Most of the studies adopted segmentation approaches to discriminate between water and non-water pixels. They included density slicing to a single band by visually inspecting the grayscale histogram of the satellite images or thresholding the different band ratios or compositions that form the spectral indices. Sims and Thoms [64] analyzed the vegetation response to floodplain inundation using Landsat TM images. The authors applied a ratio of Band 1 to Band 7 to map deep open water, while the change detection technique applied to Band 5 for processing preflood images and those acquired during the flood event was used to identify shallow water. NDVI maps were then used to study the relation between vegetation growth and flood frequency, from which it emerged that where vegetation was more vigorous, occurring where high NDVI values could be detected, flooding was registered less frequently. Frazier and Page [65] applied density slicing to Landsat TM infrared Band 5 to classify water and non-water regions and relate wetland inundation with river flood peak discharge. By observing Digital Number (DN) values in the red band of MODIS images, Thito et al. [40] identified threshold values for classifying inundated and non-inundated areas to ultimately define flooding frequency and duration from 2001 to 2012 in Okavango Delta (Botswana, Africa). Similarly, image thresholding was applied by Ludwig et al. [47] to multi-temporal Sentinel-2 imagery for large-scale wetland mapping mainly based on spectral indices. Thresholding represents an easily implemented technique for flood mapping based on the selection of a single appropriate threshold value from a bimodal intensity histogram that partitions the image into two classes, i.e., water and non-water. One of the most common thresholding approaches is Otsu’s method, aimed at maximizing the inter-class or, similarly, minimizing the intra-class variance [66]. Difficulties arise because in most of the cases, the histograms are not bimodal, but several classes are present in the flooded scene, and disturbance factors, such as dense vegetation canopies, do not allow one to identify the presence of water beneath them [63].
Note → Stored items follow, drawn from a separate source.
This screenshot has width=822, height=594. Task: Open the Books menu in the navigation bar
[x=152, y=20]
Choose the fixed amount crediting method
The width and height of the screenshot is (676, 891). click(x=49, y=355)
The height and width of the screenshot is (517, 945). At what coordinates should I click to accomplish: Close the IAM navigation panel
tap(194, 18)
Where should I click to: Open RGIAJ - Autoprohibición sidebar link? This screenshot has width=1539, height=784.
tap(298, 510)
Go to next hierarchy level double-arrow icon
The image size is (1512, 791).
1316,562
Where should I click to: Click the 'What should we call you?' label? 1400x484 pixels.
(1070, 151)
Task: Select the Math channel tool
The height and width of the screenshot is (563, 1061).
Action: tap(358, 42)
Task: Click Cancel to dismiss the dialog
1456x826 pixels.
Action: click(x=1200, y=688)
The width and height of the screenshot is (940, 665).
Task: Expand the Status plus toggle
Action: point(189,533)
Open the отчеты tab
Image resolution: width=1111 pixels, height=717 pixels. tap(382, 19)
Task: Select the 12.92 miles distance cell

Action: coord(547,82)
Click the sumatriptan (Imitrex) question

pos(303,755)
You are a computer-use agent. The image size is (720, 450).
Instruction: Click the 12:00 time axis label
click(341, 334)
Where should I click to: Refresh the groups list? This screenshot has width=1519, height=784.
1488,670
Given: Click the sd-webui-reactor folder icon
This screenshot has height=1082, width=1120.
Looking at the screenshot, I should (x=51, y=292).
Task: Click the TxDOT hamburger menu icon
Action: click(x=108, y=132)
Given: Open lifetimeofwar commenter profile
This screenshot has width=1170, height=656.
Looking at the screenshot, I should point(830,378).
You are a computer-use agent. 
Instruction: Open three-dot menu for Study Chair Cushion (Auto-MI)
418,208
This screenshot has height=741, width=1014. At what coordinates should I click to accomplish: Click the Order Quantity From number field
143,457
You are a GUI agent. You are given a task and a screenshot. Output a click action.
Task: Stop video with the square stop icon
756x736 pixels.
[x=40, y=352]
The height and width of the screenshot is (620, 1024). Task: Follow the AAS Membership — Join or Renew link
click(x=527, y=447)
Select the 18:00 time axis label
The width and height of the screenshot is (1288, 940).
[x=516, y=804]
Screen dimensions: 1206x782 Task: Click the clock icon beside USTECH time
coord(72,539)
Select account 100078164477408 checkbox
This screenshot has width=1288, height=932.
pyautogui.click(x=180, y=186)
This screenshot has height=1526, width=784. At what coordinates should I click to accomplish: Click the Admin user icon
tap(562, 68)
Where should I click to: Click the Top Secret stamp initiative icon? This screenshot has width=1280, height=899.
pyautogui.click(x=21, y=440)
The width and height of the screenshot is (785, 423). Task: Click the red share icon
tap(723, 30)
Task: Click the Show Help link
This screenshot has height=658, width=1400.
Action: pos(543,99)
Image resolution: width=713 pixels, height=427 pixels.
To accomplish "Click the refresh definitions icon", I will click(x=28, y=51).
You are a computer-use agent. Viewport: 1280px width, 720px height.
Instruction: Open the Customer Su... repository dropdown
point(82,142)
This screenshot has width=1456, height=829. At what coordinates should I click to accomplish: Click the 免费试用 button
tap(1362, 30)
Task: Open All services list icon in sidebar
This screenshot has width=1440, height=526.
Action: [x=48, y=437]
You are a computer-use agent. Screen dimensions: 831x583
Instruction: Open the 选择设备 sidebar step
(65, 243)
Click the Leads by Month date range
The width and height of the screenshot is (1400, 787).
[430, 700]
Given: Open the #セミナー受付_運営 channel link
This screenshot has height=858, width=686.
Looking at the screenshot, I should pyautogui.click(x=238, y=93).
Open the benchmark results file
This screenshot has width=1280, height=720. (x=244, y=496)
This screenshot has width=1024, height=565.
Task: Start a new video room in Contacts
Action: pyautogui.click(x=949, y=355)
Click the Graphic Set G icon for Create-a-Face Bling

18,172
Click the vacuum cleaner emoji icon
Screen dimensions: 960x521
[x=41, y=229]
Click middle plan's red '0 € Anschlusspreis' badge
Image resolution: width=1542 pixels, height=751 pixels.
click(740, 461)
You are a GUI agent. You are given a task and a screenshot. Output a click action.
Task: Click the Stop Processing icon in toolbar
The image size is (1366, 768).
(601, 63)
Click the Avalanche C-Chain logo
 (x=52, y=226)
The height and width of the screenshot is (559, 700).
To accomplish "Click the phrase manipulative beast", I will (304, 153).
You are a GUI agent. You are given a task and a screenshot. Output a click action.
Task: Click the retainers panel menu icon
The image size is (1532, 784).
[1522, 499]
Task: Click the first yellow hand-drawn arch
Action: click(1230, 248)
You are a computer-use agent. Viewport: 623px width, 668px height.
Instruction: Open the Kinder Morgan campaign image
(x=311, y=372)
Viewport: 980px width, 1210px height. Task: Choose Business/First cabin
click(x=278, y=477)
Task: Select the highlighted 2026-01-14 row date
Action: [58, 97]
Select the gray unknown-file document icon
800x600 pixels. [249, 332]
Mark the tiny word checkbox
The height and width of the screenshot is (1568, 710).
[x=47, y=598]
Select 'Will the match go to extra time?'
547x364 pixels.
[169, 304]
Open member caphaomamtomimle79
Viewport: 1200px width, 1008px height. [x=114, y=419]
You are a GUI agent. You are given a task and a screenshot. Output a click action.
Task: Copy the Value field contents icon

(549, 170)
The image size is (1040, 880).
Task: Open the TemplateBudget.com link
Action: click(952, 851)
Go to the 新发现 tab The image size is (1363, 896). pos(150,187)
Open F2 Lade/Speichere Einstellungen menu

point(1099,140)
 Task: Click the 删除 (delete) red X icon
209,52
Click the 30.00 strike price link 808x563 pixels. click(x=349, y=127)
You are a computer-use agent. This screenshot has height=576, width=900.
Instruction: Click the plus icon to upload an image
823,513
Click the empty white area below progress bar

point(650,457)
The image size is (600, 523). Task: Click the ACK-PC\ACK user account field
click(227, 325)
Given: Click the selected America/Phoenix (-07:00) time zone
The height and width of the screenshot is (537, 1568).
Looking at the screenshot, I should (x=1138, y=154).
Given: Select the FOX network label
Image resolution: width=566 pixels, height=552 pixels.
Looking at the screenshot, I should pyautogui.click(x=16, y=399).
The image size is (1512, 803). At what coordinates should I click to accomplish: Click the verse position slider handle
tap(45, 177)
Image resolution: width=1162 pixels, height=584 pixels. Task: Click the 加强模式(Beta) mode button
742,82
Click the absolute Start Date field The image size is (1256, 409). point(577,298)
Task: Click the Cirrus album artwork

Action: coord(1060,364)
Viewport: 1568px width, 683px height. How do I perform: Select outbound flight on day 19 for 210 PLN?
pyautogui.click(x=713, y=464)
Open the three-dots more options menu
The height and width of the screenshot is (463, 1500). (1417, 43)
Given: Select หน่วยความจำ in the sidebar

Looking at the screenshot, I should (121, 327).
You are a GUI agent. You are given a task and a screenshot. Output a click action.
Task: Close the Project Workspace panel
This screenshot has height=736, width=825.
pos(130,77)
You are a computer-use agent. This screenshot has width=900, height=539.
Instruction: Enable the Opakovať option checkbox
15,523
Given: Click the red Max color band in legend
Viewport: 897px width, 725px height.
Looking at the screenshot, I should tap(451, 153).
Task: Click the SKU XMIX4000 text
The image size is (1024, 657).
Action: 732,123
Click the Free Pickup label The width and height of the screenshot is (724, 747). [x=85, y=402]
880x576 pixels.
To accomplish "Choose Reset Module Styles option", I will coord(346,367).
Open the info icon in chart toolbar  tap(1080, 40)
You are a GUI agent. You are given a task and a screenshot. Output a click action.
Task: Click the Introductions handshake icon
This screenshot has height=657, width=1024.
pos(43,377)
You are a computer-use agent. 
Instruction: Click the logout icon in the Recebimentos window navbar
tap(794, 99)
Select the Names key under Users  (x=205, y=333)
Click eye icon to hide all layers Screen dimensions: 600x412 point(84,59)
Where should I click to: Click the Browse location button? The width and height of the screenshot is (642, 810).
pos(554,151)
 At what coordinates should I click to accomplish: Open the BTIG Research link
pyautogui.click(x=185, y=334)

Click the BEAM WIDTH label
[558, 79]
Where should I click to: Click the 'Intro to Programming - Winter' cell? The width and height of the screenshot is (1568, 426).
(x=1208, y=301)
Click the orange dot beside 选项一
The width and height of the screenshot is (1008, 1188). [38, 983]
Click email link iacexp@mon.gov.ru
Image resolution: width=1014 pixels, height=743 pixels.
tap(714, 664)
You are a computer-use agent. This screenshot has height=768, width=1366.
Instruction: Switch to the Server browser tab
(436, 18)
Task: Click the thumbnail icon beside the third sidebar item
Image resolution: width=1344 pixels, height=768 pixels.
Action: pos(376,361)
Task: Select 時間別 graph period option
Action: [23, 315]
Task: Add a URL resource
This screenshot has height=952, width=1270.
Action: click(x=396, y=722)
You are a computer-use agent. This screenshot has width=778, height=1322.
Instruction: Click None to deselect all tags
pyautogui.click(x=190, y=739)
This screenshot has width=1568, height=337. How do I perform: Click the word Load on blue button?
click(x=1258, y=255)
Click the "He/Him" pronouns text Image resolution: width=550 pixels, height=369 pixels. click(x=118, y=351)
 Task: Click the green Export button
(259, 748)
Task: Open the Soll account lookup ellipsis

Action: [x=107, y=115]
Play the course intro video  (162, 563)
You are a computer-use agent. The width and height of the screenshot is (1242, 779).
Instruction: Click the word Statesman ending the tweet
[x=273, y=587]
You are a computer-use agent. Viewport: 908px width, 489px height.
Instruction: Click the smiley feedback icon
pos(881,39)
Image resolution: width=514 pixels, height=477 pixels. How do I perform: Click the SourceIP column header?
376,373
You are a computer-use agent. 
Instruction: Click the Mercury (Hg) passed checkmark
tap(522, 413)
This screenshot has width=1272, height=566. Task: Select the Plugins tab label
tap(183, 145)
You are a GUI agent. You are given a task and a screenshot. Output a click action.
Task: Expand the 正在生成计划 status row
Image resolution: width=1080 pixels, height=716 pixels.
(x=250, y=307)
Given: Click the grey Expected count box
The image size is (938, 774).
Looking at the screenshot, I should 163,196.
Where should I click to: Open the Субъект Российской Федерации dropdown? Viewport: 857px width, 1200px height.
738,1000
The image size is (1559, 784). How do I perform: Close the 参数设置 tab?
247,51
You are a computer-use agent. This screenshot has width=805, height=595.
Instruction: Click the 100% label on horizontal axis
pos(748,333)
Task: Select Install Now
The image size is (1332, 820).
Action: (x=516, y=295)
Supervised classification was also found to be one of the most widely used approaches for flood extent delineation and/or land cover/land use classification to assist with water detection. This method includes maximum likelihood (e.g., [58][67]), random forest (e.g., [34][68][69][70]), and support vector machine (e.g., [71][72]). Despite the large use of supervised classifiers, their use requires a priori knowledge of the classes to be identified. Such information assumes the form of large training datasets that must adequately describe the classification problem and contain representative class samples [20][61][62]. An alternative is represented by unsupervised approaches, mainly based on Iterative Self-Organizing Data Analysis (ISODATA) clustering [73]. For example, Thomas et al. [38] identified inundated areas in Macquarie Marshes in central–eastern Australia, using Landsat Multispectral Scanner System (MSS), TM, and 7-ETM+ images over 28 years and applying ISODATA, while Jung et al. [74] used the same classification algorithm to extract flood extent from Landsat 5-TM data and estimate the relationship between the flood discharge and the elevation extracted using a Digital Elevation Model (DEM) at the flood extent boundaries. Since unsupervised methods do not require training samples, they are especially adopted when there is scarce knowledge about the classification problem [61] and can easily be transferred to different contexts [20].

In many studies, remote sensing data and derived flood extents were integrated or used in conjunction with ancillary data to help to avoid flooded area underestimation and misclassifications, especially caused by vegetation and forest cover [54]. Auxiliary information included DEMs and Light Detection and Ranging (LiDAR) products (e.g., [54][57][75][76][77]), or derived geomorphic indices, such as the Height Above the Nearest Drainage index (HAND [78]; also defined as the elevation to the nearest stream, H) and the Geomorphic Flood Index (GFI [79][80]). Totaro et al. [81] carried out a comparative analysis of geomorphic descriptors (i.e., H and the GFI) and satellite-based spectral indices derived from Landsat 8-OLI images for flood-prone area delineation. More recently, Mehmood et al. [82] implemented an innovative Flood Mapping Algorithm (FMA) on the cloud platform Google Earth Engine (GEE) using the MNDWI for water classification and filtering dark and steep vegetated hilly areas with NDVI and HAND maps, respectively.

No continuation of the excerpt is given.